Auch wenn es noch keinen – öffentlich bekannten – Termin für den Börsengang von Facebook gibt, bereitet das soziale Netzwerk bereits im Vorfeld den Auftritt als börsennotiertes Unternehmen vor.
Mehrere Social-Media-Unternehmen haben Facebook die IPO bereits vorgemacht. Doch besonders gut lief es bei Groupon und Zynga nicht. Facebook will es besser machen und übt, wie man sich als börsennotiertes Unternehmen so verhält.
Unter anderem lasse das Unternehmen bereits seit vergangenem Jahr interne Drehbücher für die als börsennotiertes Unternehmen anstehenden vierteljährlichen Finanzberichte für die Aktionäre schreiben, so das Wall Street Journal. Finanzchef David Ebersman überprüfe darüber hinaus bereits seit geraumer Zeit in regelmäßigen Abständen die Bücher, um Nachbesserungen von Finanzberichten, wie sie bei Zynga und Groupon für Furore sorgten, zu vermeiden.

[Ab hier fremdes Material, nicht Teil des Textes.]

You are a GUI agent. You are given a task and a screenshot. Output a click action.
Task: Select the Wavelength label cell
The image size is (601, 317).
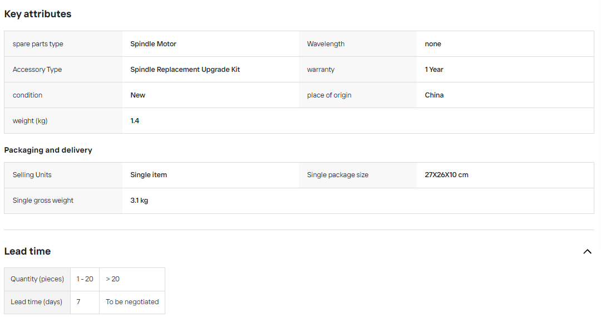click(x=358, y=44)
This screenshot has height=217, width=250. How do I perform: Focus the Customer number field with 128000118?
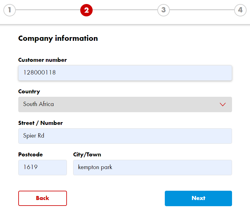(125, 73)
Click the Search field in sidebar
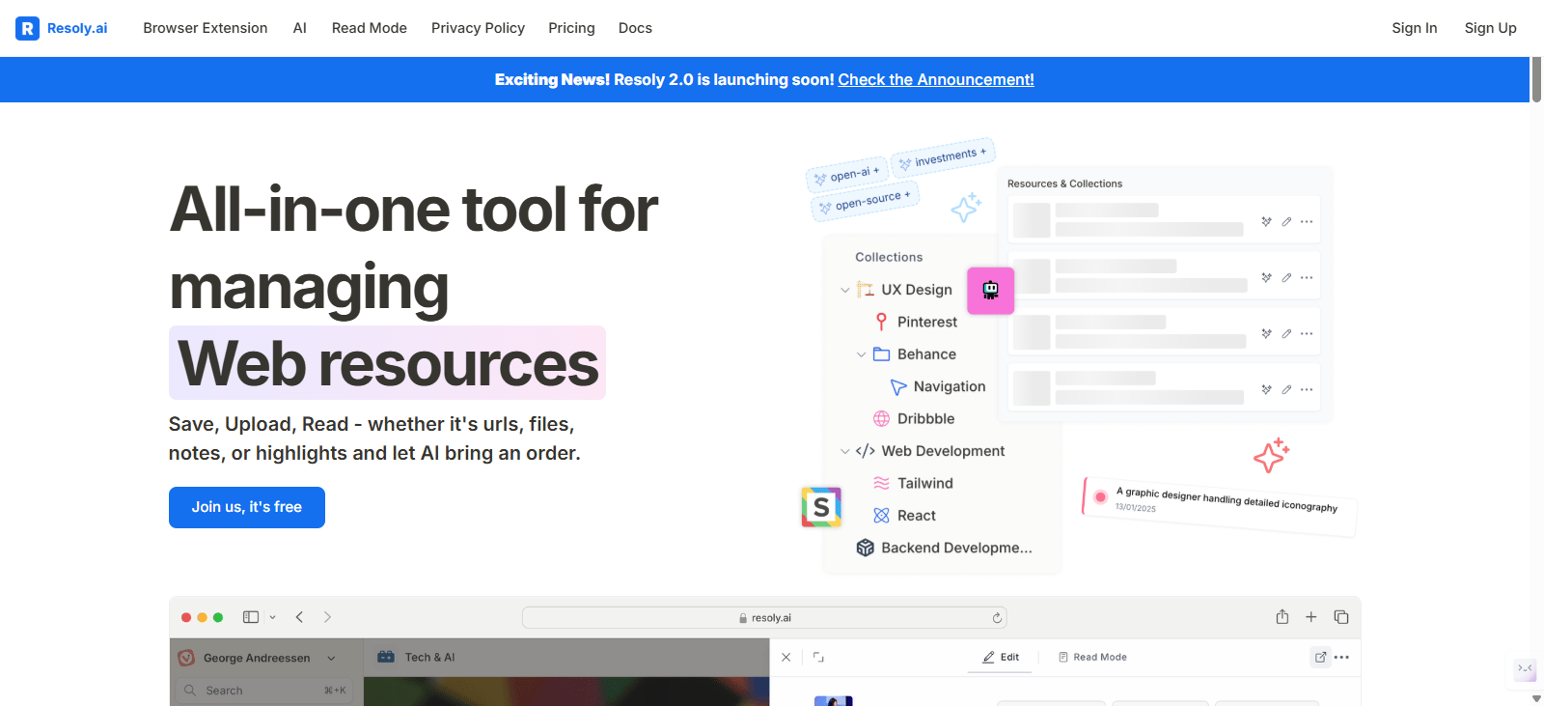Viewport: 1544px width, 706px height. coord(261,691)
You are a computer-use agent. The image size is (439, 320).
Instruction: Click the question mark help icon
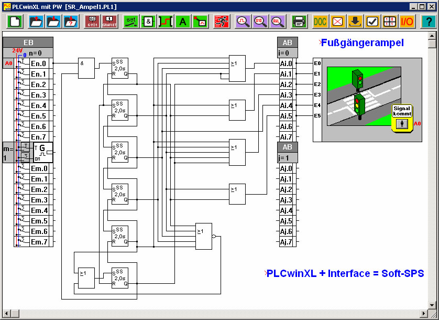(x=427, y=22)
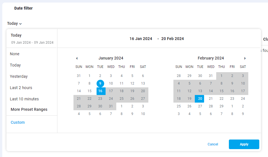Select Last 2 hours preset
Image resolution: width=268 pixels, height=157 pixels.
21,88
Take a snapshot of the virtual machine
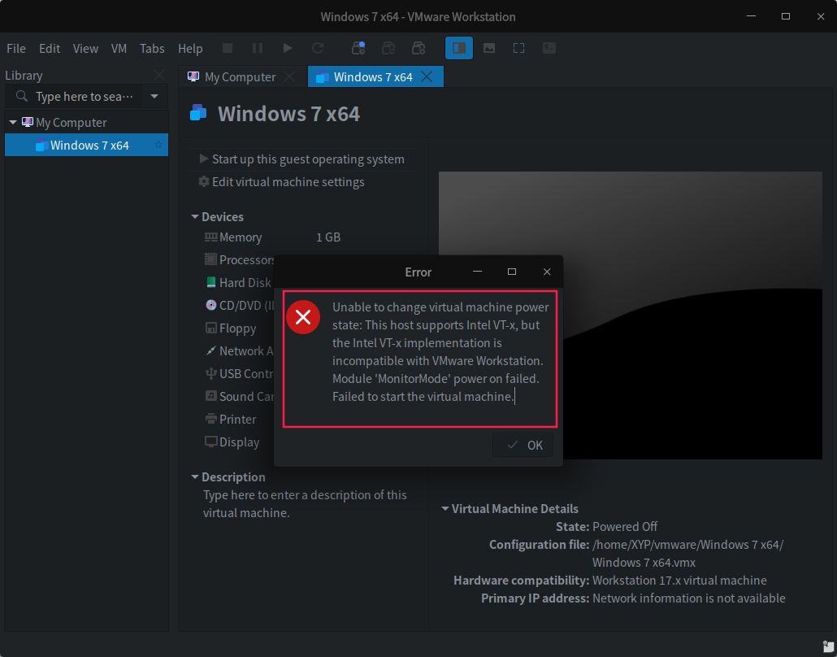This screenshot has height=657, width=837. 358,48
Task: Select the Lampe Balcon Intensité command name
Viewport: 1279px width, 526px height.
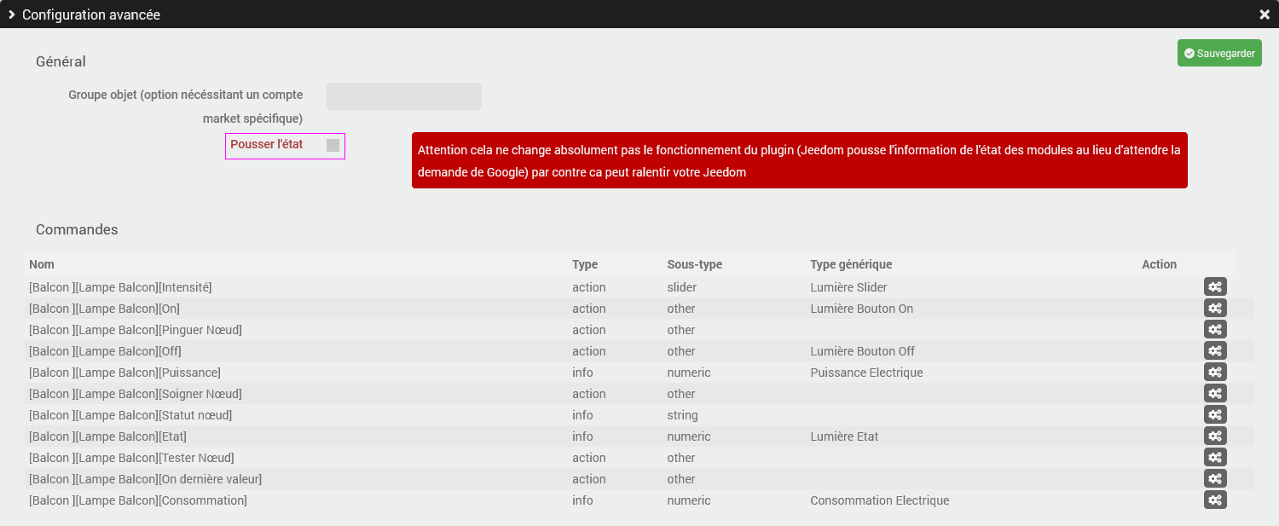Action: point(120,287)
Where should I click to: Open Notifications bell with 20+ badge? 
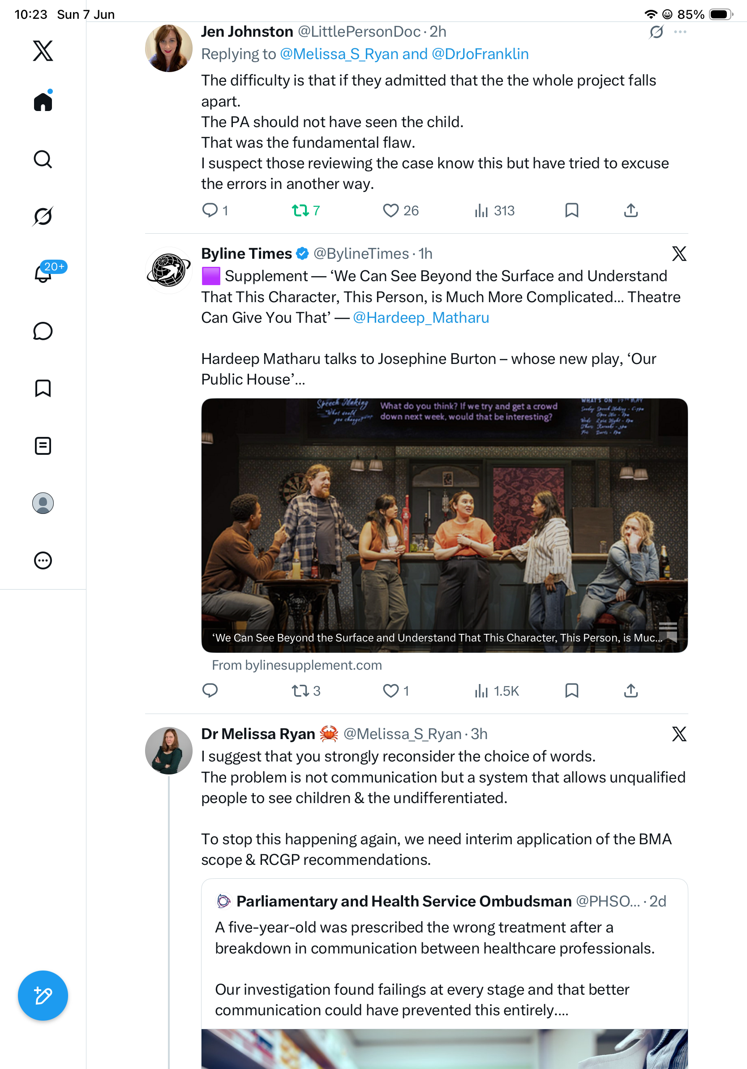pyautogui.click(x=44, y=273)
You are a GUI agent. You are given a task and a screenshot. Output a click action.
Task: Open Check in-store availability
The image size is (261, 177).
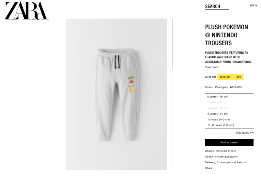pyautogui.click(x=221, y=156)
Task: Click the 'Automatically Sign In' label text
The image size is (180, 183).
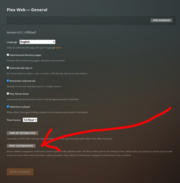Action: (21, 68)
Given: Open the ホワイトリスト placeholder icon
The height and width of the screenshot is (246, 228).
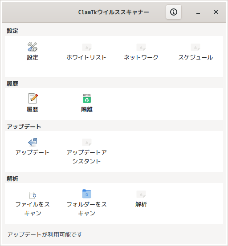Looking at the screenshot, I should [x=87, y=47].
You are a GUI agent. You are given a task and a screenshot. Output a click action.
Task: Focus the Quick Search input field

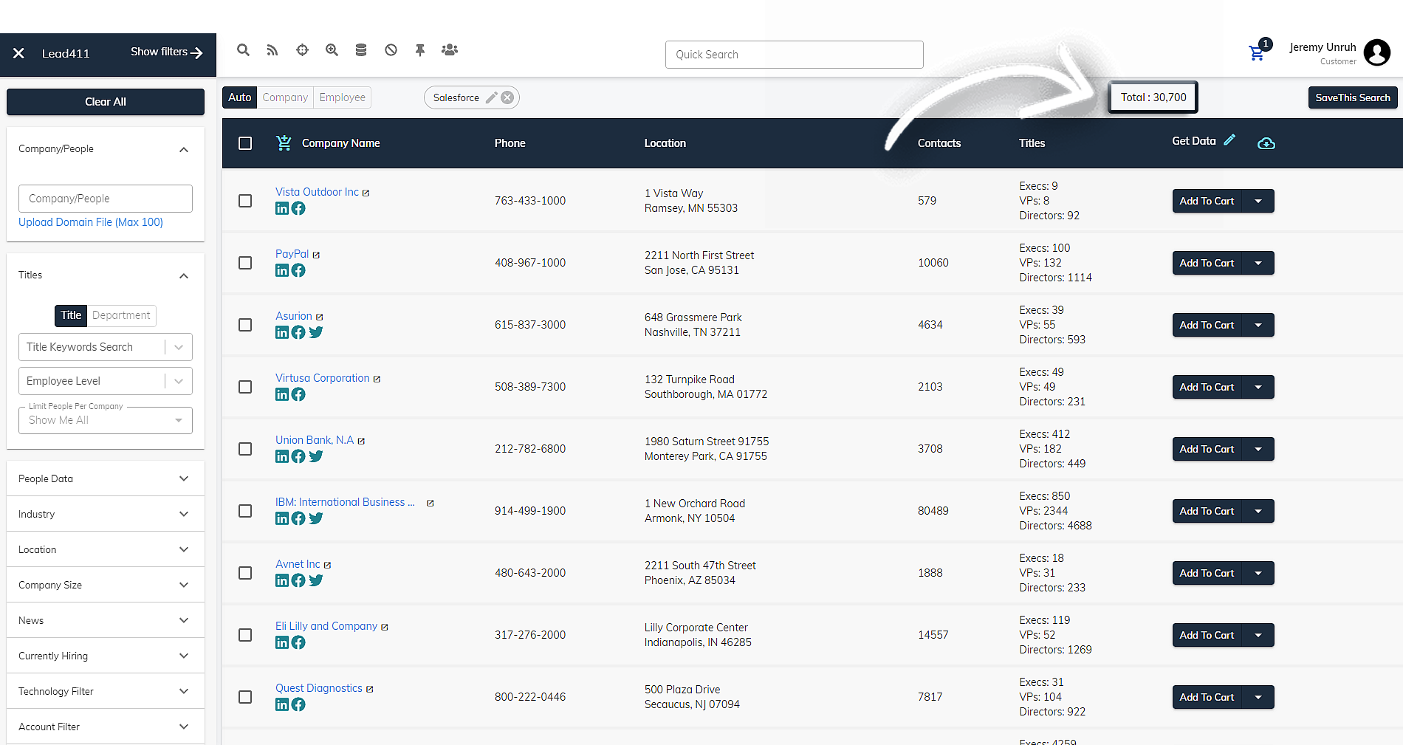pos(794,55)
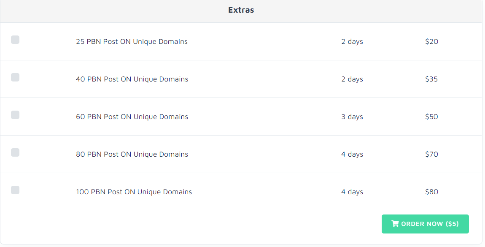Check the 25 PBN Post extra
This screenshot has width=485, height=247.
click(x=15, y=40)

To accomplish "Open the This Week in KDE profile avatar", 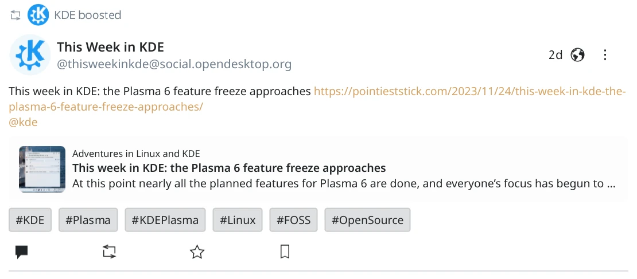I will (x=30, y=55).
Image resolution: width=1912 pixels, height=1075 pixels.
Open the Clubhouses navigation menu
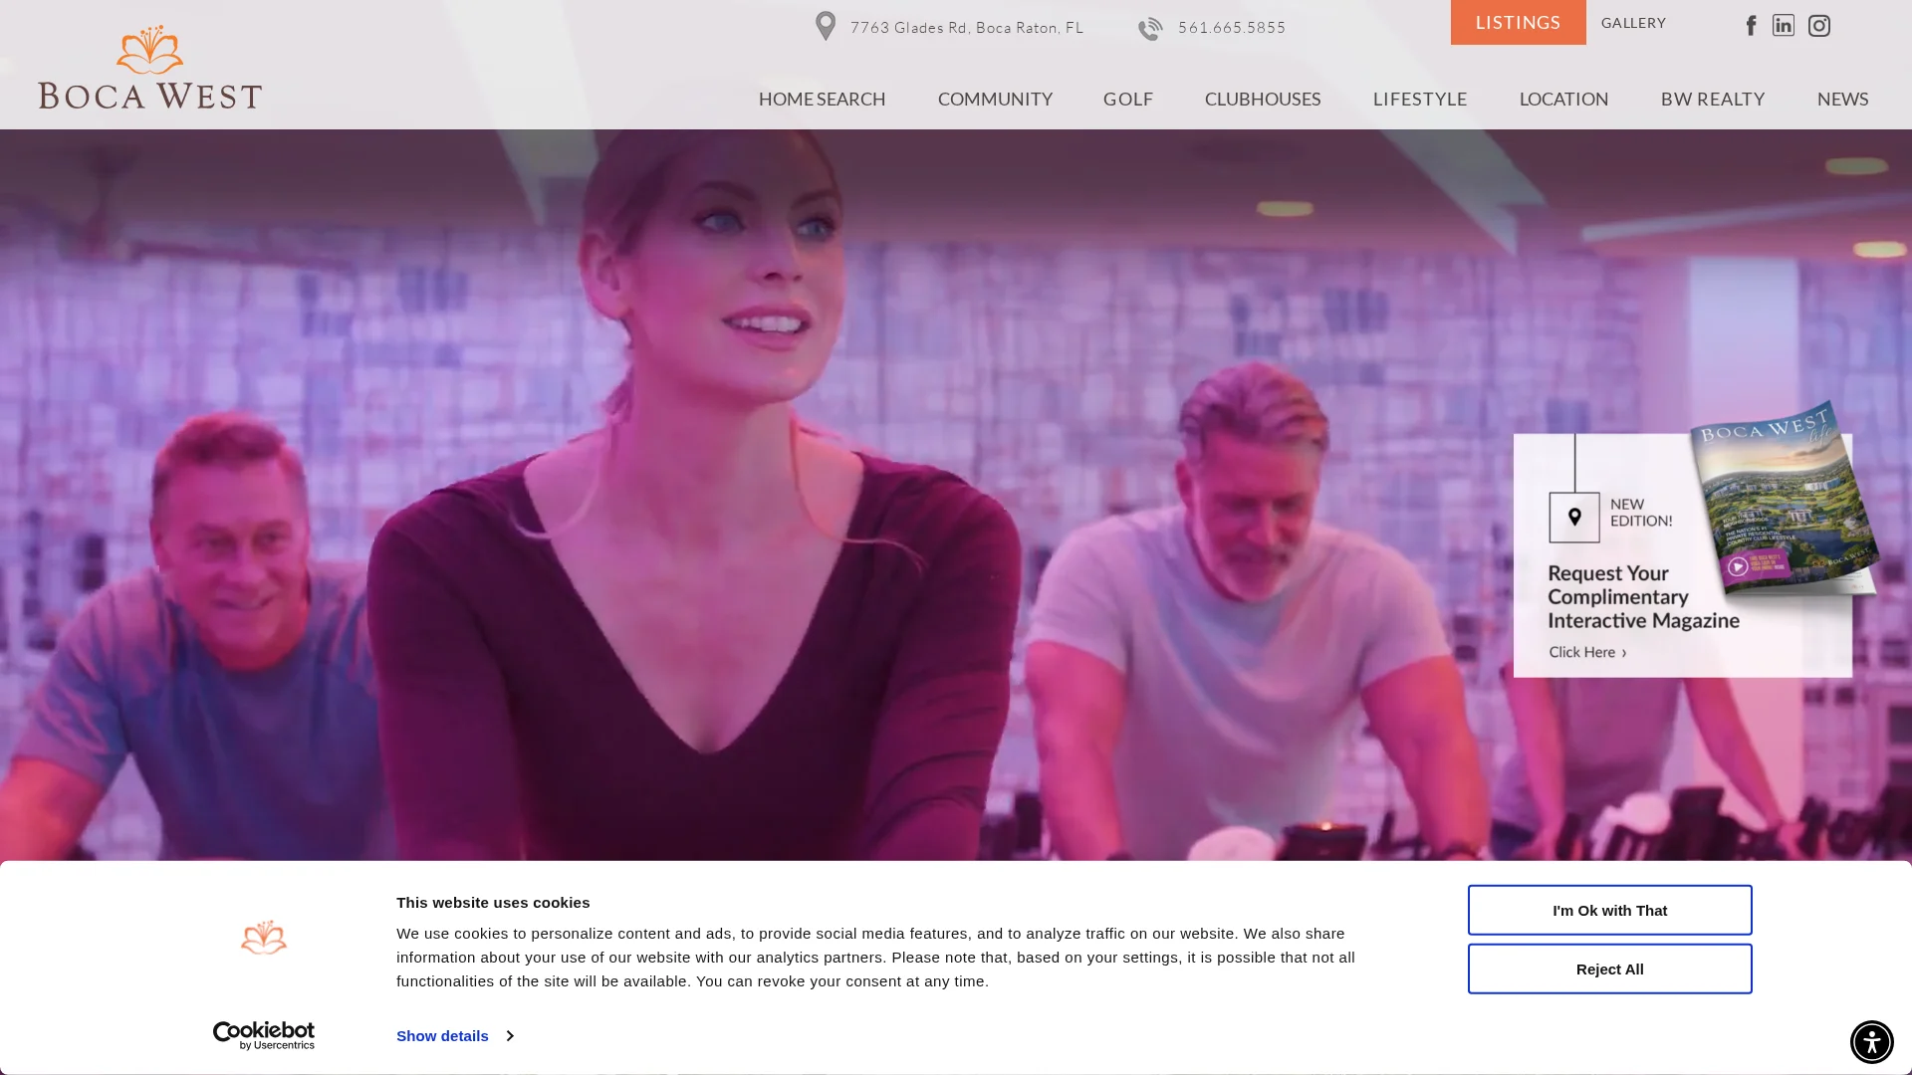pyautogui.click(x=1263, y=100)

Groupon wird seit 4. November 2011 an der Wall Street gehandelt und war die größte Technik-Erstemission seit Google. Ende November verzeichnete die Groupon-Aktie allerdings Verluste und lag nur noch knapp über dem ursprünglichen Ausgabepreis. Bei Zynga lief es ähnlich: Am 19. Dezember 2011 ging der Social-Gaming-Anbieter an die Börse, verzeichnete jedoch schon am ersten Tags ein Preisminus von fünf Prozent. Facebooks IPO wird für Frühjahr 2012 erwartet.